Abstract:
A light baffle arrangement for sensors is used to limit the sensing field of view. Arranging multiple said limited view sensors in a linear array provides a means to accurately locate and analyze the position of a beam pattern along said array axis as in checking vehicle headlamp beam alignment.

Description:
FIELD OF THE INVENTION 
     The present invention relates to systems and methods of industrial monitoring and quality control, and more specifically to systems and methods for detecting the alignment of vehicle headlamps. 
     BACKGROUND 
     At the end of World War II major building of the highway system we know today began in both the U.S. and Europe. In that era brightness of electric lamps was rated the same as commonly used today for the consumer, namely higher wattage produces higher brightness. It is important to understand that “brightness” is related to response of the human eye in the visible part of the spectrum which lies between the shorter wavelengths of ultraviolet and the longer wavelengths of infrared. 

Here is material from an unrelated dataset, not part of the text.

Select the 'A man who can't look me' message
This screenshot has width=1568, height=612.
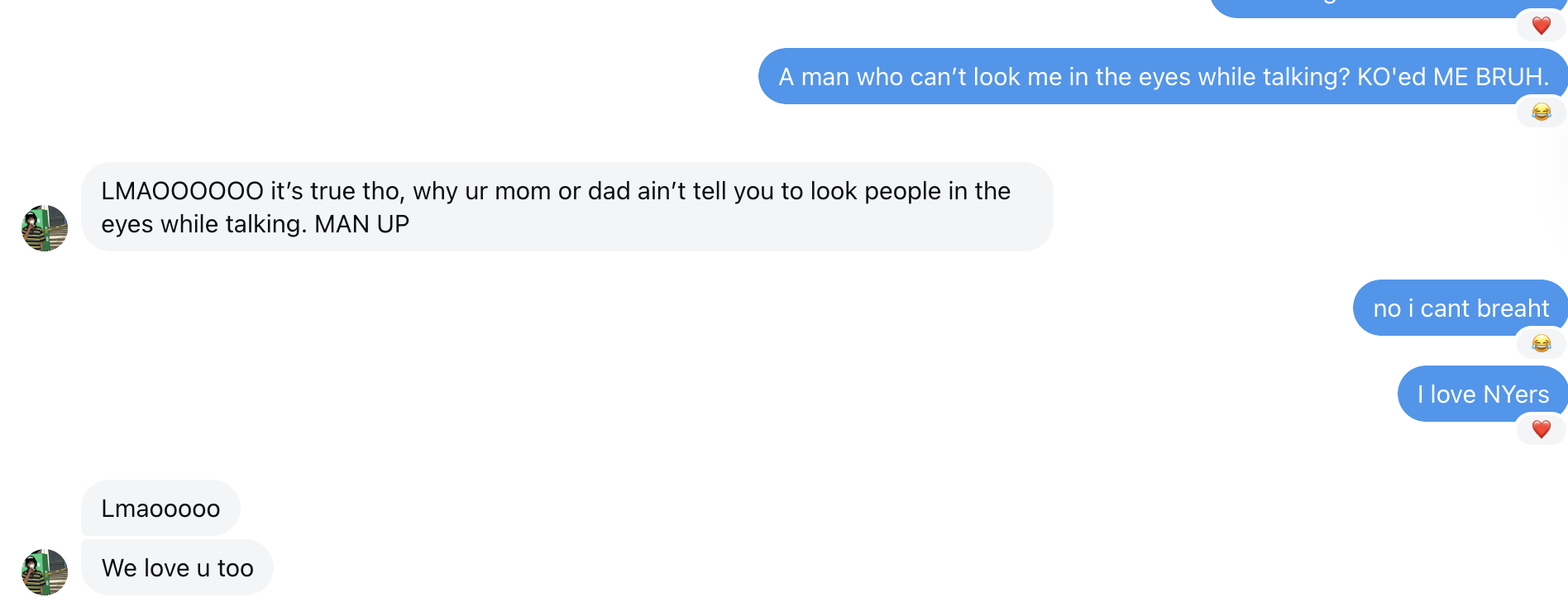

     Freeways known today in the U.S. were only beginning to be built after the war; 
     therefore, nighttime road illumination was related to stopping safety in combination with close passing oncoming traffic. Therefore, for visibility safety the Department of Transportation (DOT) established vehicle headlamp wattage to be a maximum of  60  watts on the mainly two-way U.S. roads. In Europe of that reconstruction era the building of higher-speed roadways dictated vehicle headlamps at a maximum  65  watts for visibility safety. Those wattages remain in effect today.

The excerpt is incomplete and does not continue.